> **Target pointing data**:
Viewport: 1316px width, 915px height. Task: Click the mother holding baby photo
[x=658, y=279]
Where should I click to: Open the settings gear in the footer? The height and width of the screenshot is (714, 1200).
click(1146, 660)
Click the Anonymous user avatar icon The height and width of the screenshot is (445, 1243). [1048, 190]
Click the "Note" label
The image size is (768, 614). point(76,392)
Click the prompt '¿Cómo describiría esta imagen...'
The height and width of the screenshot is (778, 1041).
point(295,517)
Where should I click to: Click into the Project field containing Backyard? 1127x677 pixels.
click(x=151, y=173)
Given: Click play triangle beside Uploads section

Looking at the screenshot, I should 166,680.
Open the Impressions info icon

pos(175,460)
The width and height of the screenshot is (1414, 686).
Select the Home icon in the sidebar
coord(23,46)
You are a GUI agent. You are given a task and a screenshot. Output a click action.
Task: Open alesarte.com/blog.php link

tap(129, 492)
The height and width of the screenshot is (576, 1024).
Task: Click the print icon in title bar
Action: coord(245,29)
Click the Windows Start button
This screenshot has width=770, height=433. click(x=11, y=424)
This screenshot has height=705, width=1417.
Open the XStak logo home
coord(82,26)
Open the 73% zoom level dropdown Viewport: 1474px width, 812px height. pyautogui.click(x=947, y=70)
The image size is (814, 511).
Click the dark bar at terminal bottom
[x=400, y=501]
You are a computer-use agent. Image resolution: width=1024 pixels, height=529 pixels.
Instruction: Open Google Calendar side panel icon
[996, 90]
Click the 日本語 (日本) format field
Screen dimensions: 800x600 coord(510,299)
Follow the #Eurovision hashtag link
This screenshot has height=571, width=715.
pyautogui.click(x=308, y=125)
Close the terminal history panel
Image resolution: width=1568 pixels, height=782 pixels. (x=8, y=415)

> **INSTRUCTIONS FOR THE TASK**: Output every line of the records above as a numbered list, and omit any blank lines.

> **WRITTEN SOLUTION**:
1. Viewport: 1316px width, 915px height. Task: Click the mother holding baby photo
2. [x=658, y=279]
3. Where should I click to: Open the settings gear in the footer? The height and width of the screenshot is (714, 1200).
4. click(1146, 660)
5. Click the Anonymous user avatar icon The height and width of the screenshot is (445, 1243). [1048, 190]
6. Click the "Note" label
7. The image size is (768, 614). point(76,392)
8. Click the prompt '¿Cómo describiría esta imagen...'
9. The height and width of the screenshot is (778, 1041).
10. point(295,517)
11. Where should I click to: Click into the Project field containing Backyard? 1127x677 pixels.
12. click(x=151, y=173)
13. Given: Click play triangle beside Uploads section
14. Looking at the screenshot, I should 166,680.
15. Open the Impressions info icon
16. pos(175,460)
17. The width and height of the screenshot is (1414, 686).
18. Select the Home icon in the sidebar
19. coord(23,46)
20. You are a GUI agent. You are given a task and a screenshot. Output a click action.
21. Task: Open alesarte.com/blog.php link
22. tap(129, 492)
23. The height and width of the screenshot is (576, 1024).
24. Task: Click the print icon in title bar
25. Action: coord(245,29)
26. Click the Windows Start button
27. This screenshot has width=770, height=433. click(x=11, y=424)
28. This screenshot has height=705, width=1417.
29. Open the XStak logo home
30. coord(82,26)
31. Open the 73% zoom level dropdown Viewport: 1474px width, 812px height. pyautogui.click(x=947, y=70)
32. The image size is (814, 511).
33. Click the dark bar at terminal bottom
34. [x=400, y=501]
35. You are a computer-use agent. Image resolution: width=1024 pixels, height=529 pixels.
36. Instruction: Open Google Calendar side panel icon
37. [996, 90]
38. Click the 日本語 (日本) format field
39. Screen dimensions: 800x600 coord(510,299)
40. Follow the #Eurovision hashtag link
41. This screenshot has height=571, width=715.
42. pyautogui.click(x=308, y=125)
43. Close the terminal history panel
44. Image resolution: width=1568 pixels, height=782 pixels. (x=8, y=415)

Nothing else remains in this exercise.